* Text block *
Facing My Emotional Poison Brings Emotional Healing



The relationship between thoughts and feelings is interesting. Some thoughts evoke appropriate feelings and some don’t. It seems natural that negative thoughts are going to evoke negative emotions, right? I mean it’s pretty hard to be beaming with joy when we have a head filled with angry thoughts. The moment angry thoughts enter our consciousness, they are going to produce angry feelings.

But it doesn’t always work this way. For example, I directed a retreat recently where I managed to give my personal power away to a negative person. The retreat was actually going smoothly. Everyone was participating and everyone seemed to be “getting it,” except for this one person.

I had the sense that maybe this person was on the wrong track, and that seemed to be confirmed the next morning when he returned the book I’d recommended to our bookstore for a refund. Sometimes this happens. Occasionally, there will be a person who reads what they needed into a retreat description, instead of seeing what the retreat is really about. Then when reality hits, they’re miffed.

Or sometimes a person will have preconceived ideas about how the retreat should go. My retreat style is conversational and requires a good amount of input from participants because I believe everyone’s answers are inside of them. I can point them in the right direction, but they have to do the inner-work of discovering their own answers. Most people adjust well to this style, but on occasion I get the person who wanted to be lectured-at and expected that I would give them all of the right answers to instantly make their lives better.

Well, this retreatant seemed to be leaning in that direction. And for whatever reason, it caused me to feel like a failure. The feelings of shame and failure that rushed over me were severe—too severe to be tied to this one person and his lack of approval. So rationally, I knew that these feelings weren’t about this person.

The negative feelings that were devastating my insides were “touched-off” by this person, but they were really about many other things. They were old, buried feelings that probably went back as far as childhood. The more I thought about the feelings that were weighting me down, the more I started to consciously relate them to my father and to a nun who was my eighth grade teacher. As a child, I had experienced great shame at their hands. I don’t doubt that they both thought they were helping me, but they were really destroying me from within with their “good” intentions, and they did much to erode my self-worth.

Unfortunately, no matter how I rationally reassured myself that I had no reason to be feeling the way that I did, the feelings of shame didn’t stop. I used positive affirmations, I reinforced myself with all of the positive feedback that was coming from the other participants who were on my retreat and yet my negative extremely painful feelings remained. They haunted me for days.

All of the positive thoughts across the entire Universe were not enough to evoke positive feelings. And so I realized that these shameful, negative, horrible feelings needed to have their say—and I allowed them to have it. I accepted my feelings, gave them to my Higher Power and I walked with them simply allowing them to say all they needed to say until they had exhausted themselves.

And eventually they did exhaust themselves and they evaporated, leaving my body at peace. Although I think it’s important at times like this to maintain positive thinking in order to maintain some type of balance, I don’t think it’s a good idea to try and “medicate” away bad feelings with positive thoughts. When difficult feelings arise, it’s important to face them. But it’s equally important to face them with the positive attitude that they are here to help us, to free us from the past.

When we allow the feelings to be experienced fully, we do free ourselves from them and so we do become healthier, stronger people because we are no longer weighted down by them.

Everything has been positive since I allowed myself to face these difficult feelings. Today alone I’ve received positive feedback from relatives and friends of some of the participants who were on the same retreat. These people came forward to tell me how that retreat had brought tremendous healing to their loved ones. And, as painful as it was, it brought tremendous healing to me, too.

* What is expected *
Condense the paragraph of the emotional healing essay that begins "Or sometimes a person will have preconceived ideas" into a short bulleted list that keeps its main facts.

* Material provided *
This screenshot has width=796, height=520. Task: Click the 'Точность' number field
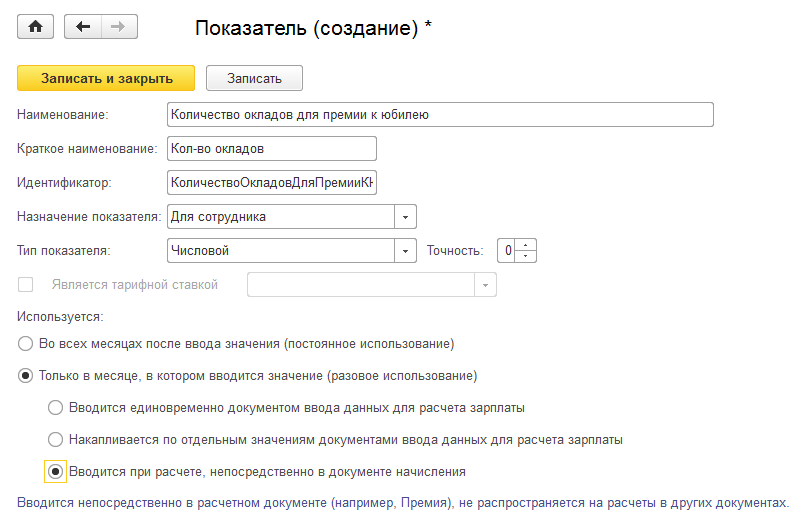point(509,250)
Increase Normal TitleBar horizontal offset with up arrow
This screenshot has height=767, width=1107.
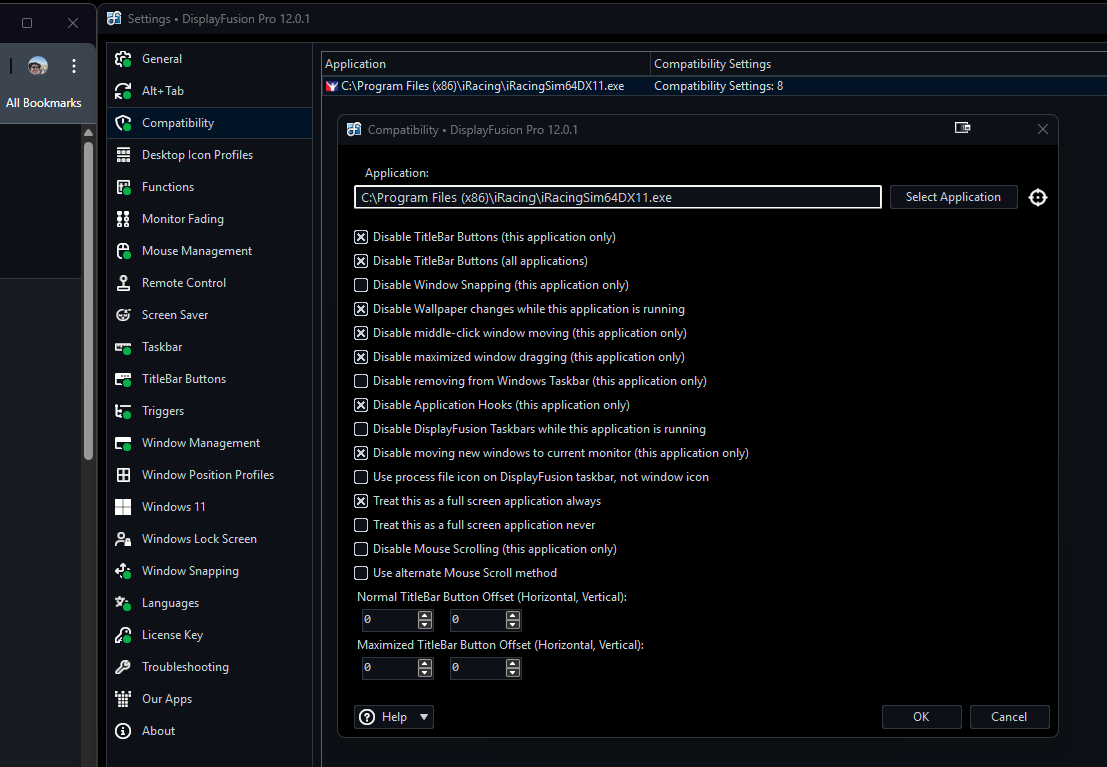[x=426, y=615]
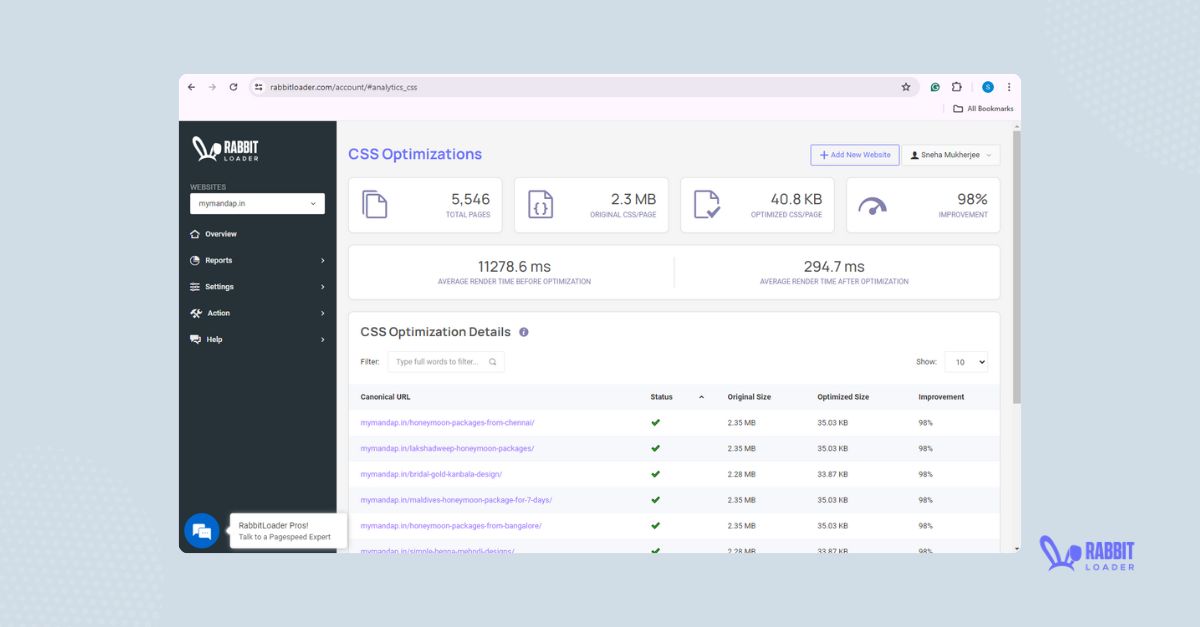Click the search icon in the filter field
Image resolution: width=1200 pixels, height=627 pixels.
pos(491,362)
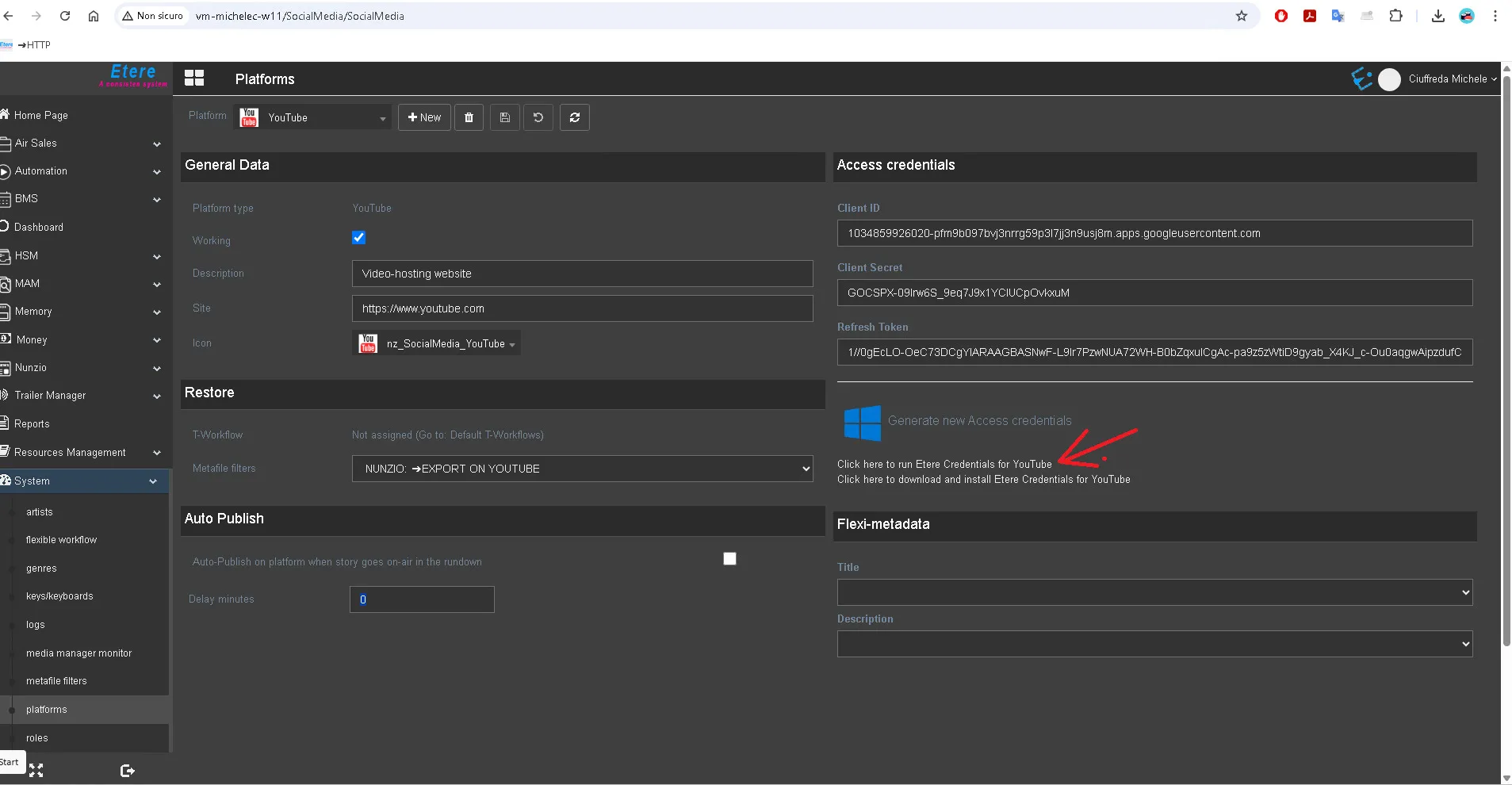Click the save floppy disk icon
1512x785 pixels.
coord(504,117)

* Task output *
- Some people arrive with preconceived ideas about how the retreat should go.
- The retreat style is conversational and depends heavily on participants' input, because everyone's answers are believed to be inside them.
- The leader points people in the right direction, but they must do the inner work of finding their own answers.
- Most people adjust well to this style.
- Occasionally someone wants to be lectured at and expects to be handed all the right answers to instantly improve their life.